Recorded data below:
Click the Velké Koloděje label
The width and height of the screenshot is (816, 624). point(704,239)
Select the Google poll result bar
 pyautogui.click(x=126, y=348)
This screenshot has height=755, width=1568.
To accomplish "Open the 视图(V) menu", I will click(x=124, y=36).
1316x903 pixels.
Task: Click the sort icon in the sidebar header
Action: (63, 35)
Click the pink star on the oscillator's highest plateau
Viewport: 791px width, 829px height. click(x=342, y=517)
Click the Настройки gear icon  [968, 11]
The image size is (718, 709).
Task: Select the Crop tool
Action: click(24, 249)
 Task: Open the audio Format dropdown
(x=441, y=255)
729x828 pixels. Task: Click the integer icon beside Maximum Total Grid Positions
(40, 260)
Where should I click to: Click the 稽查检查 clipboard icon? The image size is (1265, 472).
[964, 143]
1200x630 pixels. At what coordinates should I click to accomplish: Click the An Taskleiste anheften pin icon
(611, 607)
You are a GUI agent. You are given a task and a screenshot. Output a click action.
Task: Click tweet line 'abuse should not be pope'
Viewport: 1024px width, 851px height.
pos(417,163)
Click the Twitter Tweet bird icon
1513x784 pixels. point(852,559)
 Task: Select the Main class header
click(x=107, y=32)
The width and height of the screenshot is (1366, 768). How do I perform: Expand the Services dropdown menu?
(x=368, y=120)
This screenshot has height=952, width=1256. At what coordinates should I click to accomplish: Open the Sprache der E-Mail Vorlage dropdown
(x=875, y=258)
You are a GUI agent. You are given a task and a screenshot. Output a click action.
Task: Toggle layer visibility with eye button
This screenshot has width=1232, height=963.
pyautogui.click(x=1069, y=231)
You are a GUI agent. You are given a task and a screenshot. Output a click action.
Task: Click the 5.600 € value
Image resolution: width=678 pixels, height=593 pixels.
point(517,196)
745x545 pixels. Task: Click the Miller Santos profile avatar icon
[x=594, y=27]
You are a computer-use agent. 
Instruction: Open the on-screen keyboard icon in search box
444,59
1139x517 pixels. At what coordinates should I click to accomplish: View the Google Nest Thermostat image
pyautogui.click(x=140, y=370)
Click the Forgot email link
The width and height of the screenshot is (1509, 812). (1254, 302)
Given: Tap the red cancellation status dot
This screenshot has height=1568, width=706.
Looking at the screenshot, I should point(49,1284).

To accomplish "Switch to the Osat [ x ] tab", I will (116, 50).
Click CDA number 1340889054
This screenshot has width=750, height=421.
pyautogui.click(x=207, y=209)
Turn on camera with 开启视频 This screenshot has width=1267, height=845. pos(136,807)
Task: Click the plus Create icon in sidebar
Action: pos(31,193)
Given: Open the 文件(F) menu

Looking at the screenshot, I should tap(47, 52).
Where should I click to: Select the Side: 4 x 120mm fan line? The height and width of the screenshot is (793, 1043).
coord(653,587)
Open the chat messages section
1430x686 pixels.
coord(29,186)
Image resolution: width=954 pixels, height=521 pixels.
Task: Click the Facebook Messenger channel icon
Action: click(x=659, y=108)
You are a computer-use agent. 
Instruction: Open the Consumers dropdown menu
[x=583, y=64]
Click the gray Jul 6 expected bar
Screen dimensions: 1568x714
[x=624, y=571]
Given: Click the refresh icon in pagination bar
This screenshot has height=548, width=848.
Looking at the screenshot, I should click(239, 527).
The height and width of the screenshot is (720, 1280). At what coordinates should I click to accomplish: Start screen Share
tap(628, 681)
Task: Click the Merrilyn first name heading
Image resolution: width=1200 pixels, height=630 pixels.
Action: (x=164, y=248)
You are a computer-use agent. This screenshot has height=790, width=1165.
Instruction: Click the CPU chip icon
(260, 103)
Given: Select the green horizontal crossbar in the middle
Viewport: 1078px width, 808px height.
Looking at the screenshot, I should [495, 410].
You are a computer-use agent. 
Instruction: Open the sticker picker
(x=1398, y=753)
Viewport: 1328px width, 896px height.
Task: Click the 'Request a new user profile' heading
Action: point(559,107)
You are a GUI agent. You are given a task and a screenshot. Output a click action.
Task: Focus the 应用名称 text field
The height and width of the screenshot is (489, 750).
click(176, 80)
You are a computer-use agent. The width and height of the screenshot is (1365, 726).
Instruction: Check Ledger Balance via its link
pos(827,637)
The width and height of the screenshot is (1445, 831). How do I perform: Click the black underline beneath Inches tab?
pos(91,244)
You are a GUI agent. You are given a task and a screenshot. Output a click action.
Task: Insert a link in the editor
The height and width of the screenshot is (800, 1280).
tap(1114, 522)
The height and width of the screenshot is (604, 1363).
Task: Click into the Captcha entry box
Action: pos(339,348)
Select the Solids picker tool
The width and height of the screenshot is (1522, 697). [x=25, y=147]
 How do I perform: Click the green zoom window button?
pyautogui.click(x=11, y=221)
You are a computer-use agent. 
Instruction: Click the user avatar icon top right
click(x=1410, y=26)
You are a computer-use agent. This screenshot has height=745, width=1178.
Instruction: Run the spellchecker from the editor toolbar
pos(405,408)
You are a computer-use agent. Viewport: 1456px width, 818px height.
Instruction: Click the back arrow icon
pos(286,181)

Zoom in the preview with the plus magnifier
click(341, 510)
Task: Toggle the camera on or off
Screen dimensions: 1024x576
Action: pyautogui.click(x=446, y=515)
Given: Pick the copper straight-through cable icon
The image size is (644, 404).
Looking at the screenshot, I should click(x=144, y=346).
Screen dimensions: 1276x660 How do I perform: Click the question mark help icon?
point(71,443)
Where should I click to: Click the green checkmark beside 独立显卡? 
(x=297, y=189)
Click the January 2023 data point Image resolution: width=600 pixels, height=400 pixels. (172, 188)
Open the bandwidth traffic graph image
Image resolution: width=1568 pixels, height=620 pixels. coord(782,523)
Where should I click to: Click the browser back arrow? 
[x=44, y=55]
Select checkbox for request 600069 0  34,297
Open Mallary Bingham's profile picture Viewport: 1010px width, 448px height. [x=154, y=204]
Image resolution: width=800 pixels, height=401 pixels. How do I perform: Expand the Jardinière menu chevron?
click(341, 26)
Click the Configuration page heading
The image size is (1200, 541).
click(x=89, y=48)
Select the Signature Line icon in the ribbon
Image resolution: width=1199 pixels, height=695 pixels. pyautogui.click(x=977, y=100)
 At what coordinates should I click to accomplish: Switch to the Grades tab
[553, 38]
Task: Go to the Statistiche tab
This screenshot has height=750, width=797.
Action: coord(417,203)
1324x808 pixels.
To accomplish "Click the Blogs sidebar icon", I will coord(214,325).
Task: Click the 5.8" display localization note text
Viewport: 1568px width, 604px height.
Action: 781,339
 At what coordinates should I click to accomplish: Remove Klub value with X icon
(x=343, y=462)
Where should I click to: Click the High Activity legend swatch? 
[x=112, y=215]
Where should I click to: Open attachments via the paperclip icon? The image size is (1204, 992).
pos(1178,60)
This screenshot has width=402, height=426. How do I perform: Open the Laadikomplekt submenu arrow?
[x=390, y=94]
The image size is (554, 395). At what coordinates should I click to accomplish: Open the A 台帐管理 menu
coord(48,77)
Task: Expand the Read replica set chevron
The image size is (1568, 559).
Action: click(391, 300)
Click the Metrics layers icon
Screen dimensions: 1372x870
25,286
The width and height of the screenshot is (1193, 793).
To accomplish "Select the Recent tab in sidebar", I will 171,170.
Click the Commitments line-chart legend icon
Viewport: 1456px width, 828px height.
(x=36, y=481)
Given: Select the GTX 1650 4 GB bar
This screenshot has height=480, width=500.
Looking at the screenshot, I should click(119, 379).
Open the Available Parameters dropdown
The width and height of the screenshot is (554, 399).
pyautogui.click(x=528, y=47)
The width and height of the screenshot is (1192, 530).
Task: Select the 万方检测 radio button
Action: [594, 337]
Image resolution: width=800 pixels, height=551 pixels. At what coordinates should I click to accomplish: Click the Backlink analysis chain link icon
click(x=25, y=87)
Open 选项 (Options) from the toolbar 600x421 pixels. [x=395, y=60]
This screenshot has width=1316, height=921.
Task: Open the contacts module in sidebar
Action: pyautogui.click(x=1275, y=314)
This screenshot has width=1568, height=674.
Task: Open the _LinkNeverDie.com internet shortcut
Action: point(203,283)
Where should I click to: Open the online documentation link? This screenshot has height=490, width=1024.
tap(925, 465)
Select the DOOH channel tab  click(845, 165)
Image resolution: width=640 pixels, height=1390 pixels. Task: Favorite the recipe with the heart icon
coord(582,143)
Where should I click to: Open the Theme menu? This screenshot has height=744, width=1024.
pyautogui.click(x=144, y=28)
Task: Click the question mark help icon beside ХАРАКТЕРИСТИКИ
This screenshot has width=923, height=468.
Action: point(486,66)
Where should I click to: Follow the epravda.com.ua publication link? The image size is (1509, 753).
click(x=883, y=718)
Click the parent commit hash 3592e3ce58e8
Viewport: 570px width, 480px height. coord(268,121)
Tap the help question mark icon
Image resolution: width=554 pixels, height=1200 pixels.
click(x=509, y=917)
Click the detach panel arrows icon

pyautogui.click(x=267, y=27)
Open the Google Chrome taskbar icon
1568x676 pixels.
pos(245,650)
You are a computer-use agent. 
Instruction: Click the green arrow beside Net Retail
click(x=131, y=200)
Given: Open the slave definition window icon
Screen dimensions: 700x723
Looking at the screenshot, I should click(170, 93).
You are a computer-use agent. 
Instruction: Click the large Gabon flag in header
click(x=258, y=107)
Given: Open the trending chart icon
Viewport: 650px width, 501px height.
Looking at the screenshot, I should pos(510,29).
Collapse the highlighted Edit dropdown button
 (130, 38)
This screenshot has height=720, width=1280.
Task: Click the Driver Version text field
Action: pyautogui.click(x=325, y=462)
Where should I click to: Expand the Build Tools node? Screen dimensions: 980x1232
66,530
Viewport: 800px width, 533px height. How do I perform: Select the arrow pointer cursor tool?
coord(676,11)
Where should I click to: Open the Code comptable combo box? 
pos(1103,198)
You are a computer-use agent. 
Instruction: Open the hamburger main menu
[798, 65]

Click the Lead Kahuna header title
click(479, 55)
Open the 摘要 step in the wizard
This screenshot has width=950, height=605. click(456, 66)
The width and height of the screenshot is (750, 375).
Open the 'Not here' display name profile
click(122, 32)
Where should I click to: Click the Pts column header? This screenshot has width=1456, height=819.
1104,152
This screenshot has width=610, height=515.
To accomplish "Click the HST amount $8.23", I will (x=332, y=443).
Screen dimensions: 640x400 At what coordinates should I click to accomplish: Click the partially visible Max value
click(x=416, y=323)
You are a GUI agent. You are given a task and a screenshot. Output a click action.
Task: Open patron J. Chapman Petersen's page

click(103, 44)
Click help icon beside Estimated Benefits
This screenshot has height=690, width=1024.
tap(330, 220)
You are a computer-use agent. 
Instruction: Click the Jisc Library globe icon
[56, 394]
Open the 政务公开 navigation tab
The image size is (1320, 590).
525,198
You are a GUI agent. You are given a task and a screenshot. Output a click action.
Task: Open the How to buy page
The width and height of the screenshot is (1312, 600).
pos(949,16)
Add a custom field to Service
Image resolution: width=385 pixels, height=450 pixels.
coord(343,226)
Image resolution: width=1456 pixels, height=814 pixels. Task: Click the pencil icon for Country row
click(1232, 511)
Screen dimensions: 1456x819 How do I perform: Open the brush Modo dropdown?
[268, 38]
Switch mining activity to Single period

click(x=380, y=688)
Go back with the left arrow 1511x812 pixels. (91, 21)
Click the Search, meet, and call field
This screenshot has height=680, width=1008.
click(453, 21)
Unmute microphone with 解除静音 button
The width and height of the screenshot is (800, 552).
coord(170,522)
End of Recorded data.
• _Exercise_
Taking the lines above, repeat exactly those from the line that contains "Where should I click to: Click the High" through the line that contains "Task: Expand the Read replica set chevron", and both of those lines as well. Include nothing else.

• _Response box_
Where should I click to: Click the High Activity legend swatch? 
[x=112, y=215]
Where should I click to: Open attachments via the paperclip icon? The image size is (1204, 992).
pos(1178,60)
This screenshot has width=402, height=426. How do I perform: Open the Laadikomplekt submenu arrow?
[x=390, y=94]
The image size is (554, 395). At what coordinates should I click to accomplish: Open the A 台帐管理 menu
coord(48,77)
Task: Expand the Read replica set chevron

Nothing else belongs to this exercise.